Traditionally, machines were statically partitioned across the different services at Uber. In an effort to increase the machine utilization, Uber has recently started transitioning most of its services, including the storage services, to run on top of Mesos. This presentation will describe the initial experience building and operating a framework for running Cassandra on top of Mesos running across multiple datacenters at Uber. This framework automates several Cassandra operations such as node repairs, addition of new nodes and backup/restore. It improves efficiency by co-locating CPU-intensive services as well as multiple Cassandra nodes on the same Mesos agent. It handles failure and restart of Mesos agents by using persistent volumes and dynamic reservations.

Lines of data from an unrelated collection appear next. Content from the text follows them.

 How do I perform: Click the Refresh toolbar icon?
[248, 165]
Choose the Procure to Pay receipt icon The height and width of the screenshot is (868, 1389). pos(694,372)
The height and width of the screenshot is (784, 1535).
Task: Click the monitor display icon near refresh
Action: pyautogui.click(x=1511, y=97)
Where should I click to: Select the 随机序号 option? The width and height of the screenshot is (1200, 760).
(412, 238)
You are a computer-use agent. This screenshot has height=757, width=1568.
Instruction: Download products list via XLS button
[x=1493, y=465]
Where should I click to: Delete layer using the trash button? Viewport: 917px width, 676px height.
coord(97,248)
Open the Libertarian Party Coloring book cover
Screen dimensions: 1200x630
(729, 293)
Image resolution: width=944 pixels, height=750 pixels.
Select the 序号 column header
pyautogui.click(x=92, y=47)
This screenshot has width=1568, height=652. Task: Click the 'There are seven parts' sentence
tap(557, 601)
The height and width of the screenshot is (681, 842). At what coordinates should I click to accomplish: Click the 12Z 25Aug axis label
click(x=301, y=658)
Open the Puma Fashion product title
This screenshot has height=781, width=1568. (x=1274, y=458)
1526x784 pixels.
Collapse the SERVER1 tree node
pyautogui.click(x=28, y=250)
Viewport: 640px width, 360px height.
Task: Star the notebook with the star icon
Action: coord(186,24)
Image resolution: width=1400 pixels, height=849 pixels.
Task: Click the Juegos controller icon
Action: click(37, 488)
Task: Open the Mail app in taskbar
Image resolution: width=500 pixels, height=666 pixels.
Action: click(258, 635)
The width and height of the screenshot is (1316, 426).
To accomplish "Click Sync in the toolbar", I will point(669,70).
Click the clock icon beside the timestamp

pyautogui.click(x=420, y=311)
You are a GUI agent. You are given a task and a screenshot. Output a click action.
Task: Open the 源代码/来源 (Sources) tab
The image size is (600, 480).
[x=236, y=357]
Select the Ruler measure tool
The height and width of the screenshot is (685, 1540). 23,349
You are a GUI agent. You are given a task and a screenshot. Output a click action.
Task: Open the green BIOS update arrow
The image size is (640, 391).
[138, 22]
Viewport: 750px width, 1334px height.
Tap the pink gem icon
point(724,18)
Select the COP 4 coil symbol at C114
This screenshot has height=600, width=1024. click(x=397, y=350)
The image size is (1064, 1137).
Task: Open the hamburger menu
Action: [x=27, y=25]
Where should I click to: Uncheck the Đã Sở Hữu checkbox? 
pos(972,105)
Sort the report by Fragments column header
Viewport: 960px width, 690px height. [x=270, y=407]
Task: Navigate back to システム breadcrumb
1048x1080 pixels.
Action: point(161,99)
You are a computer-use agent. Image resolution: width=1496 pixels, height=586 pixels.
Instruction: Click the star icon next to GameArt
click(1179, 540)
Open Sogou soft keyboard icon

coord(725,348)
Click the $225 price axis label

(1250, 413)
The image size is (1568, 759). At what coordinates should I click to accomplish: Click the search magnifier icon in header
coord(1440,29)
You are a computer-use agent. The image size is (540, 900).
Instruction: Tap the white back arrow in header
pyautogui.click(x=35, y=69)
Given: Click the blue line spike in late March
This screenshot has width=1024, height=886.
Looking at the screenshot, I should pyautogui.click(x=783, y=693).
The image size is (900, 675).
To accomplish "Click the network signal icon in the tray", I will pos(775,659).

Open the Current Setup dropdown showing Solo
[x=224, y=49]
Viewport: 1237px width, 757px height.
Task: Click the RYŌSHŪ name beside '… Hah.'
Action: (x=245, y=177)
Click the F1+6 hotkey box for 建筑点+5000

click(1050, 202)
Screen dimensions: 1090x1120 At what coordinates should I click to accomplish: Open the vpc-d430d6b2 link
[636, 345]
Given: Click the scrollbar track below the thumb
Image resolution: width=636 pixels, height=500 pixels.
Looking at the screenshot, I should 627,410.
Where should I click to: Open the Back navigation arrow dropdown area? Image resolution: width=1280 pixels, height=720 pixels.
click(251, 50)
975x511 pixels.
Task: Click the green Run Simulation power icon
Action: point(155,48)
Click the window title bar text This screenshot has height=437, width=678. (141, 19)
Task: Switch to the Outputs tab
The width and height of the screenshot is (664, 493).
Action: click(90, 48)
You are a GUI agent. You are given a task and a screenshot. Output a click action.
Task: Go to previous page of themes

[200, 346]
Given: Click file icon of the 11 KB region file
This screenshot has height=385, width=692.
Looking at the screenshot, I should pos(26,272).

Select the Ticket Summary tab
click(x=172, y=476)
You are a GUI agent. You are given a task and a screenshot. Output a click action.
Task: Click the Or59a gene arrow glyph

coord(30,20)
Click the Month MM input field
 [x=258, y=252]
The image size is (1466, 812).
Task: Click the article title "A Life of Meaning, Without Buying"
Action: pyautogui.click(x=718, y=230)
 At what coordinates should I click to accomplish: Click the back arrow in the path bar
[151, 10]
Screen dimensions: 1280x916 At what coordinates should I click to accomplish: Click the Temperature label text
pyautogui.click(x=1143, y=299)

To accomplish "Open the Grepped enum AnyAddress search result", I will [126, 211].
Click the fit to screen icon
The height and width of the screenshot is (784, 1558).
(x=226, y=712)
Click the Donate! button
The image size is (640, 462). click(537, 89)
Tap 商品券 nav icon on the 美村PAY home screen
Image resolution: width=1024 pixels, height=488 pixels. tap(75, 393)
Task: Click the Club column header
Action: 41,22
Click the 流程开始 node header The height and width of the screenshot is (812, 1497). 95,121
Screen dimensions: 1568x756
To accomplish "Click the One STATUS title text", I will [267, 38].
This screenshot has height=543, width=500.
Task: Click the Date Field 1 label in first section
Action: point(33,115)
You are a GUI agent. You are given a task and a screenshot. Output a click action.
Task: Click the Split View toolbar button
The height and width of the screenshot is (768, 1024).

This talk includes statistics about the number of Cassandra clusters in production, time taken to start a new cluster, add a new node, detect a node failure; and the observed Cassandra query throughput and latency.
About the Speaker
Abhishek Verma Software Engineer, Uber
Dr. Abhishek Verma is currently working on running Cassandra on top of Mesos at Uber. Prior to this, he worked on BorgMaster at Google and was the first author of the Borg paper published in Eurosys 2015. He received an MS in 2010 and a PhD in 2012 in Computer Science from the University of Illinois at Urbana-Champaign, during which he authored more than 20 publications in conferences, journals and books and presented tens of talks.